Island Dreams – Mapping an Obsession (Rêves d’îles – cartographie d’une obsession)
par Gavin Francis – site
Qu’est-ce qu’une île ? Géographiquement, c’est un bout de terre émergé se situant au milieu d’une étendue d’eau. Historiquement, ça peut être le lieu d’une bataille ou de signature d’un traité de paix. Mais Gavin Francis n’est venu nous faire un cours ni de géographie, ni d’histoire avec son « Island Dreams. » Si l’on devait classer ce livre, on aurait plutôt à choisir entre les catégories « livre de voyage », « littérature », et « philosophie. » Ou sans doute un mélange des trois…
Au fur et à mesure de ses pérégrinations d’île en île, Francis a observé des paysages dramatiques, fait des rencontres magiques, et dormi parmi une faune quasi-fantastique. Ayant une préférence pour les îles au climat froid (îles Féroé, îles Malouines, Ecosse…), il y cherche toute sa jeunesse durant… quelque chose ? Mais que cherche-t-il, en fait ?
Une île. Isola en italien. Isolement. La recherche de la paix intérieure, forcée par l’isolement, la retraite loin de la furie de la vie quotidienne en milieu urbain. La quête de sens de l’auteur l’entraîne vers des environnements toujours plus inhospitaliers et solitaires. Quête qu’il est d’ailleurs loin d’avoir menée à son terme. Entre isolement et connexion, entre rêve insulaire et communauté humaine, son cœur balance.
Et c’est cet écartèlement qui nous est conté dans Island Dreams. Né en Ecosse (tiens tiens, insulaire dès le départ), Gavin Francis devient médecin, mais il ne se destine jamais à un cabinet de médecine de ville. Il part immédiatement pour prendre un poste de médecin dans une station britannique en Antarctique. Il ira ensuite se balader dans les îles dès qu’il en aura l’occasion, les plus lointaines comme les plus proches. Et il nous emporte, rétrospectivement, dans sa valise.

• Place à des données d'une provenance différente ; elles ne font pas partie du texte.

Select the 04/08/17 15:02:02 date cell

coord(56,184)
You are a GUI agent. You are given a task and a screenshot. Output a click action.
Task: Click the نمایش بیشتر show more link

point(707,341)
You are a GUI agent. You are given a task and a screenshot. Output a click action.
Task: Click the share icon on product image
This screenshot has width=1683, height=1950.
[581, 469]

Sur le fond comme sur la forme, ce bouquin est un trésor
Island Dreams adopte un format similaire à ce petit carnet que certains tiennent lorsqu’ils voyagent. Vous savez : ce journal pour consigner des impressions, fixer des lieux, garder trace des personnes rencontrées en chemin. Loin de respecter l’ordre chronologique de ses voyages pour autant, on papillonne entre différentes latitudes, différentes époques, et Gavin Francis nous fait part de ses réflexions et de ses états d’âme, à différents moments de sa vie.

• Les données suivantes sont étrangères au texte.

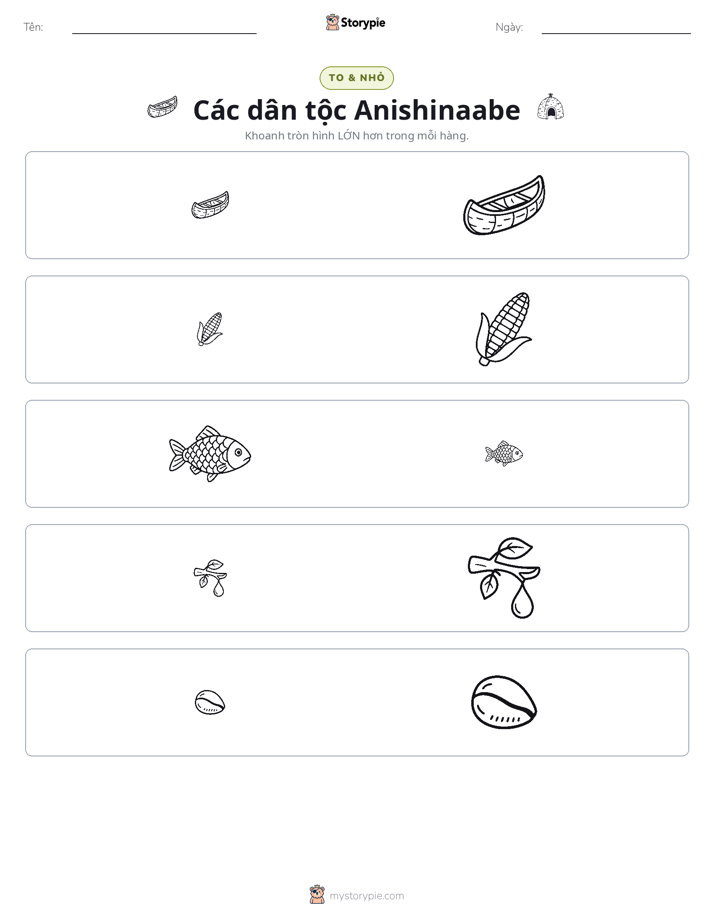Click the Tên name line field

pos(164,27)
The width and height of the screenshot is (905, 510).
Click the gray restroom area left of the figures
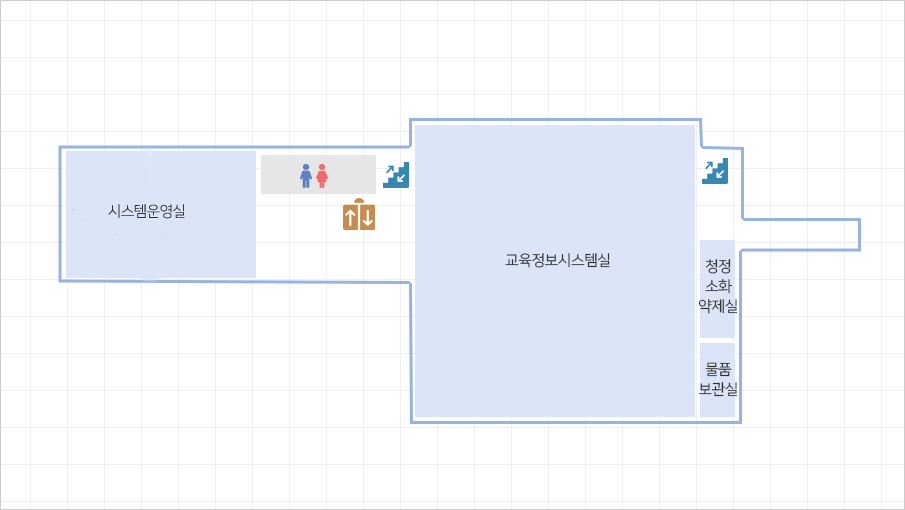coord(280,175)
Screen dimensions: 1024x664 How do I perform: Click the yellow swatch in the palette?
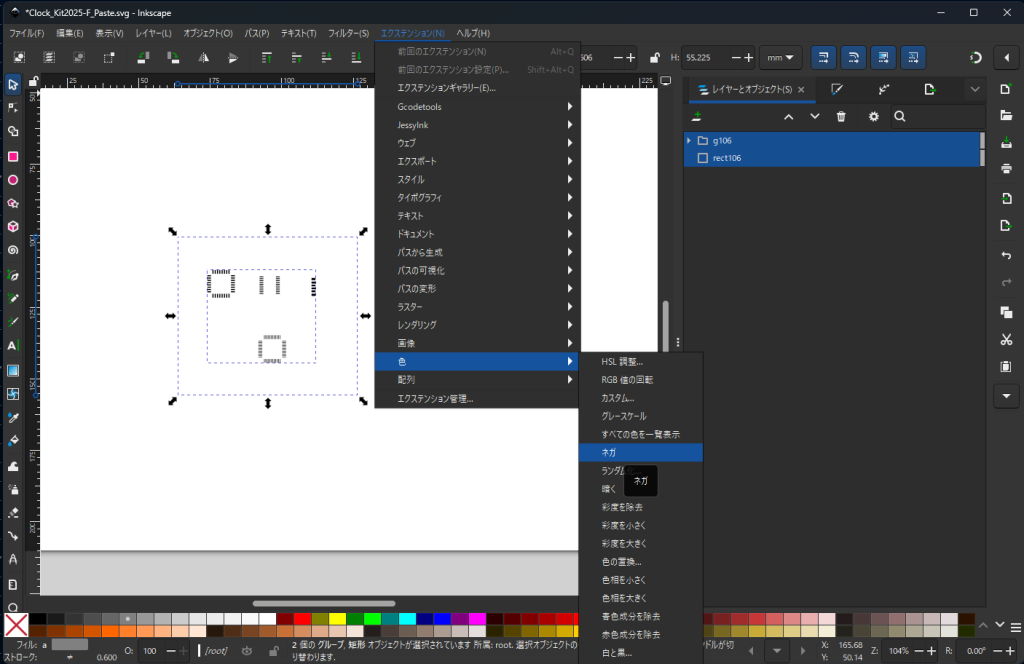337,619
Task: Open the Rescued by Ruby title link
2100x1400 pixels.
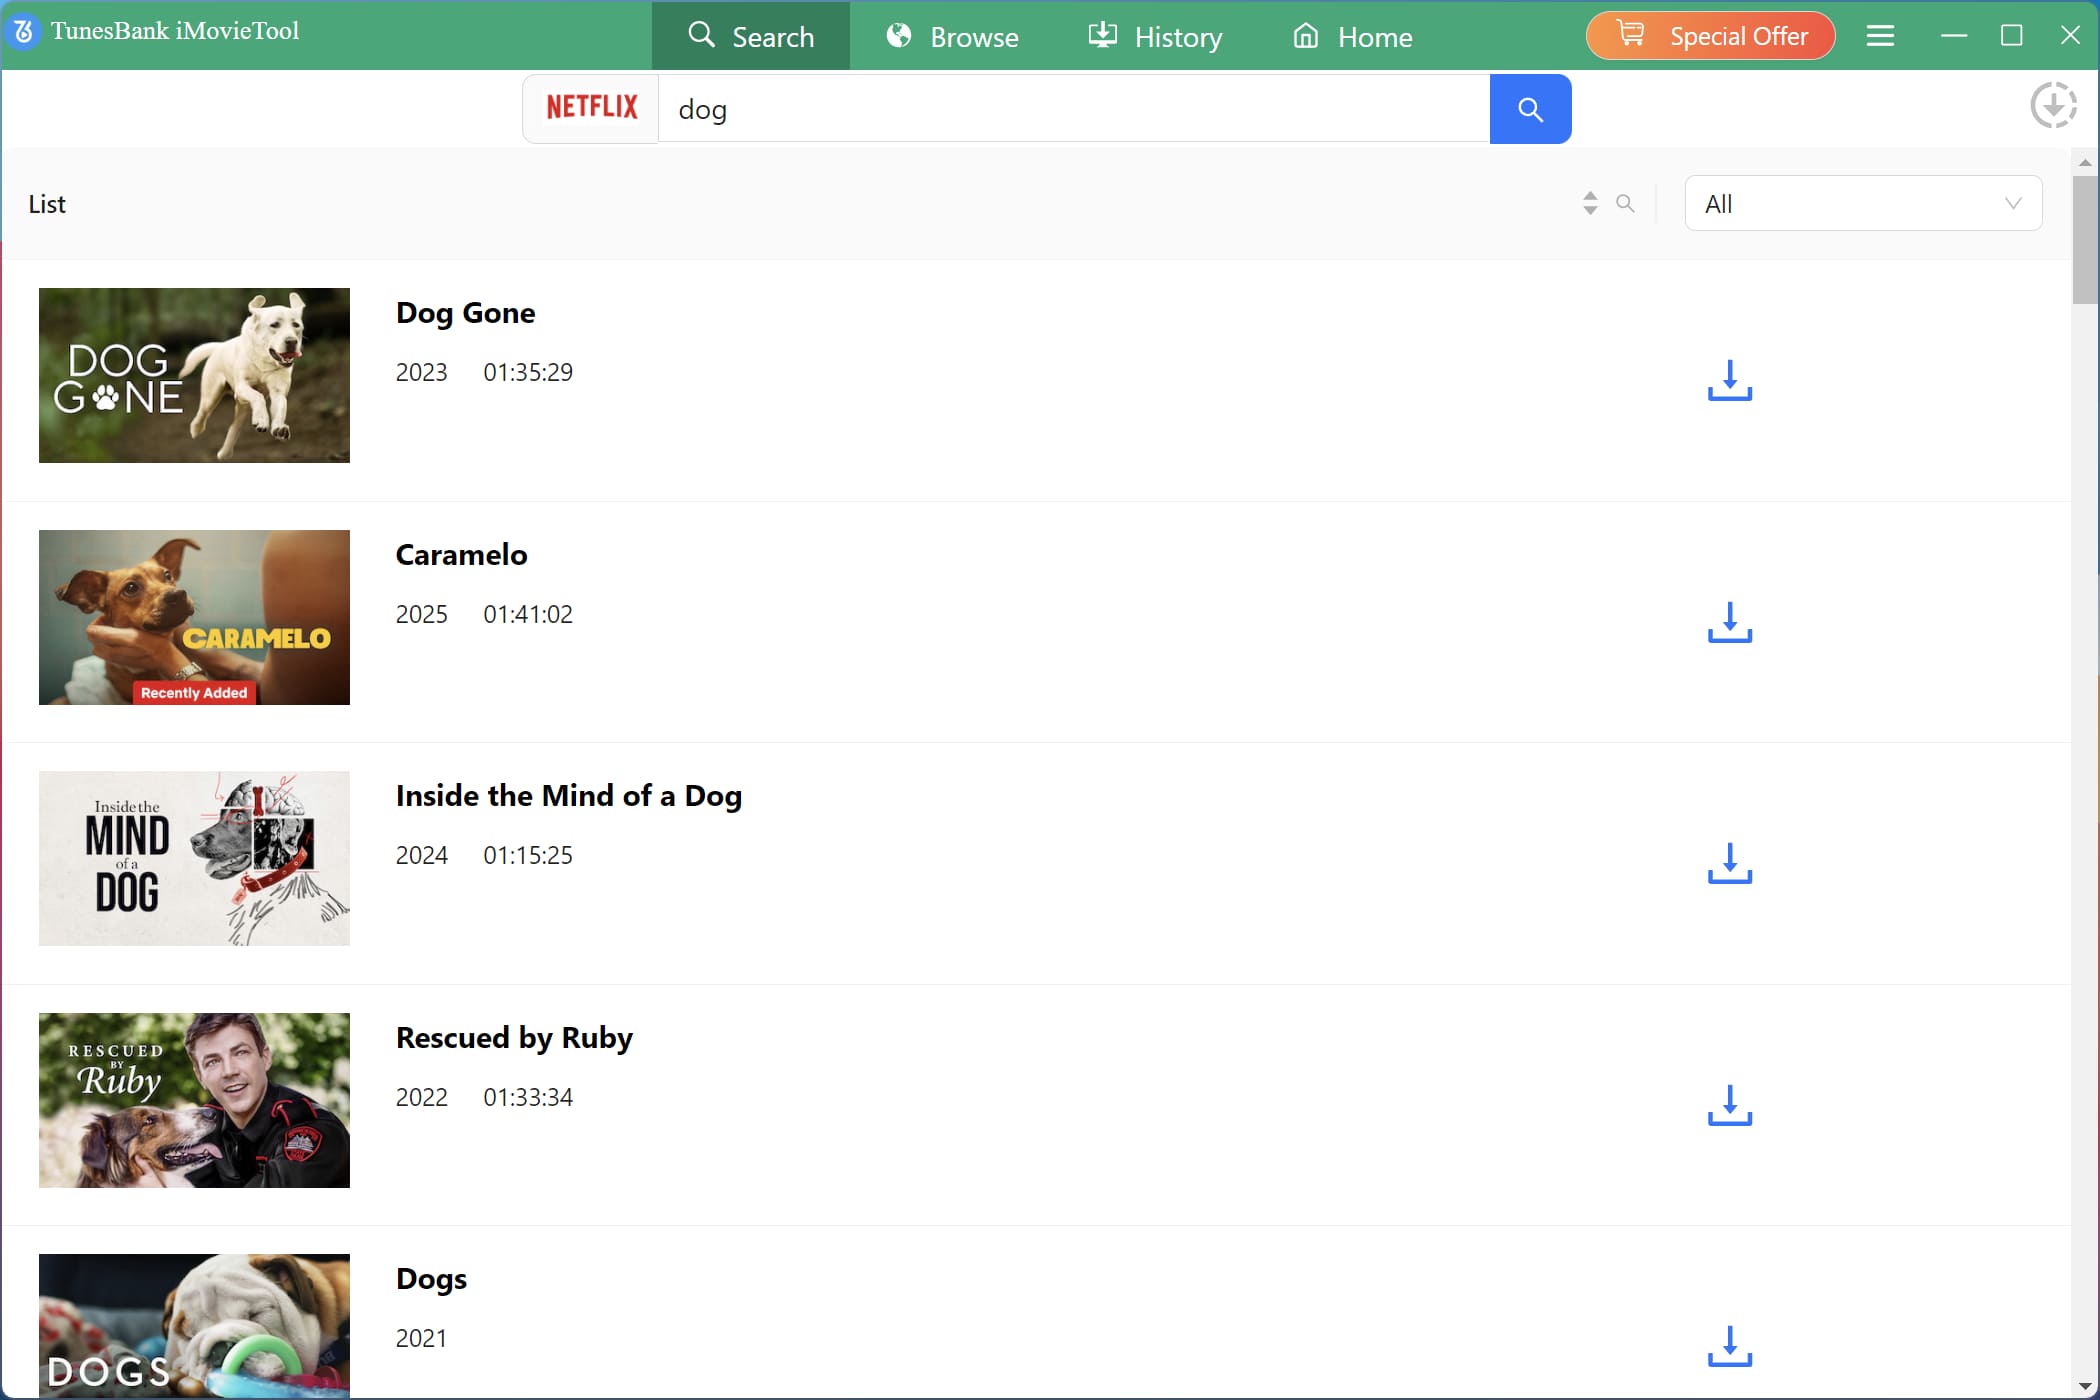Action: (x=514, y=1037)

J’ai énormément apprécié l’aspect presque méditatif de l’oeuvre. On peut presque s’arrêter toutes les deux pages pour réfléchir à ce que l’on vient de lire, ou tenter de relier le propos à des voyages que l’on a soi même effectués… Et le ton est très doux, très contemplatif. Peu d’affirmations à l’emporte pièce, surtout des observations, des suggestions. Une impression de sérénité m’a englobé pendant quasiment toute la lecture.
Au-delà des expériences personnelles de l’auteur, on trouve dans ce livre des citations pertinentes, ainsi que de très nombreuses cartes en couleur des îles dont il est question dans le texte. Les allusions aux grands voyageurs, fictifs ou réels, sont omniprésentes. On croise tantôt Melville, Robinson Crusoé, ou Thoreau. On se perd sur l’Utopie de Thomas Moore… La richesse des références littéraires sublime le texte. Vraiment un tour de force.
Enfin, l’aspect visuel du livre est au petits oignons ! L’objet lui même est extrêmement plaisant à toucher et regarder. Couverture en dur et reliure robuste, liserés en « or » sur la couverture, typographie aérée et agréable. Aucun détail n’est laissé au hasard. On tient dans ses mains un superbe livre. Je me suis même surpris deux ou trois fois à simplement tenir le bouquin en le regardant sous toutes les coutures pendant deux minutes, juste pour l’admirer. C’est rare.